La majeure partie du Président Last Bang suit en quelque sorte la règle des Trois Unités, dans l’ambiance shakespearienne d’un drame annoncé, inévitable, mais produit lui aussi par la rumeur. Shakespearien n’est pas qu’une métaphore attendue, car la nature théâtrale voulue du film est très marquée. En plaçant l’ex-président, quelques figures faire-valoir et l’assassin patron de la KCIA (dont le public sait d’entrée qu’il est l‘assassin et que le film va montrer l’assassinat) dans une pièce close cadre des soirées avinées du dictateur, Im Sang-soo montre d’emblée que la vérité historique se trouve sur place et sur place seulement. Livres, films et enquêtes n’ont guère levé le mystère de l’assassinat, et d’ailleurs la seconde partie du film le montre, tant l’exécution du coupable a été rapide. Pour le public : destinée à étouffer la vérité. Cela n’interdit pas le metteur en scène d’opter pour une version, celle d’un crime non prémédité, puisqu’il nous montre l’assassin incapable de profiter de l’après. Version très discutée, mais ce n’est pas le problème du cinéma. Le co-texte façonne le texte, mais le texte le lui rend bien.
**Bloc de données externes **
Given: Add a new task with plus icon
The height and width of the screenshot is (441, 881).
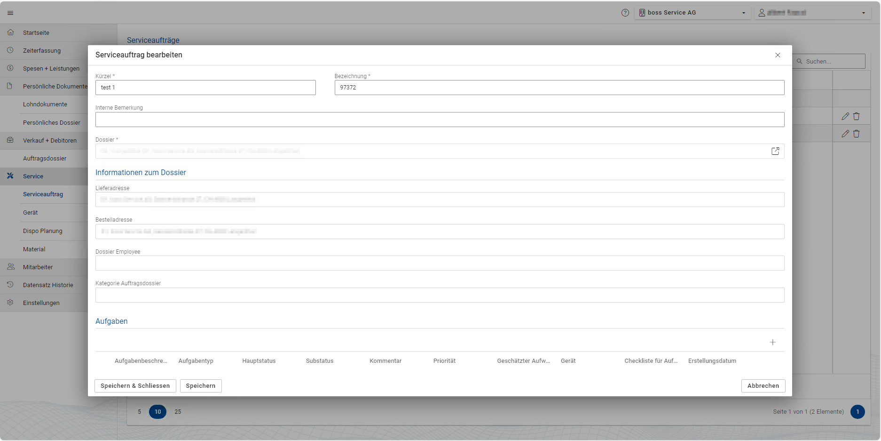Looking at the screenshot, I should coord(772,342).
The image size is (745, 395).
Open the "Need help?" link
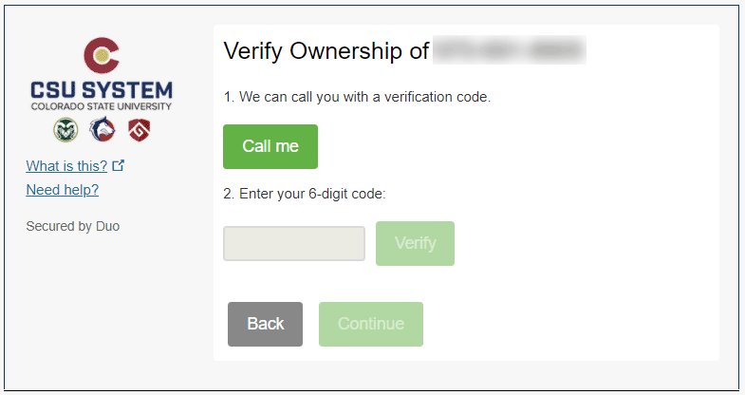pyautogui.click(x=63, y=190)
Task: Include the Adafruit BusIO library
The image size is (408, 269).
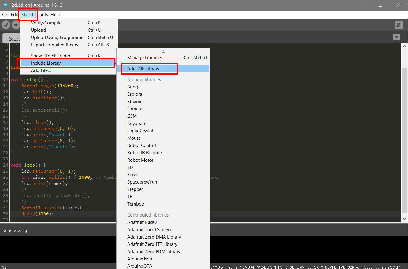Action: [142, 222]
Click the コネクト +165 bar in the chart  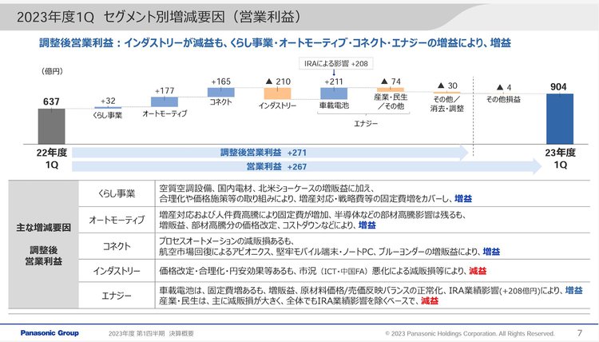[221, 93]
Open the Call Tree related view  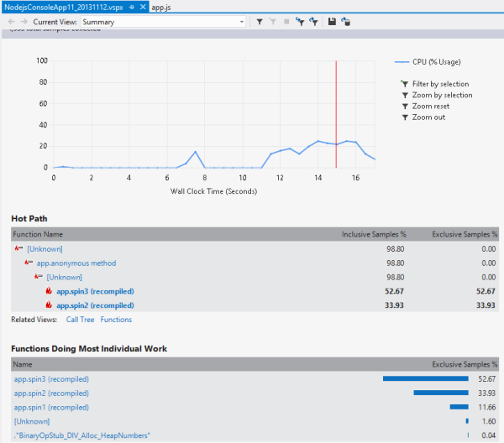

Quand on observe le cinéma sud-coréen (ce qui ne signifie pas avoir tout vu !), la tentation est grande de voir dans les représentations du passé une des formes de l’écart, lequel est rhétoriquement le même avec les autres formes d’écart, par exemple géographique. Un sous-genre majeur est le ‘film de guerre’, qui ne produit pas toujours un grand frisson esthétique, mais a su parfois poser des questions douloureuses. Silmido (Kang Wu-seok, 2003) évoque une île que tout le monde connaît, près de Séoul. Le film en fait le lieu d’entraînement de troupes d’élites formées pour aller assassiner le Leader du Nord. Ce sujet même est provocateur, dans la mesure où les représentations imposent l’idée implicite que c’est là une pratique "connue" du Nord non démocratique (l’attaque de Nord-Coréens sur la Maison bleue à Séoul en 1968). Le présupposé veut qu’un Sud démocratique ne saurait utiliser les mêmes méthodes. Sauf pour se "défendre" ! Mais ce n’est pas du tout l’optique justificative du film.


Les aléas de la politique font que le projet est abandonné. Les soldats formés à tuer (sinon quoi ?) et confinés explosent et organisent une action éclair contre la présidence du Sud, presque identique à celle qui "aurait dû" avoir lieu au Nord. Massacre général, comme d’habitude dans le cinéma sud-coréen lorsqu’il s’agit de politique fiction (présente ou passée). Voir JSA. Si l’optique générale du film ne cache pas une sympathie pour ses personnages (le point de vue générant de toute façon une identification). Mais il n’est pas interdit de voir à l’œuvre l’ensemble de l’armée sud-coréenne, qui, surprise par la démocratisation, ne peut que continuer sur sa lancée, sur sa logique guerrière ?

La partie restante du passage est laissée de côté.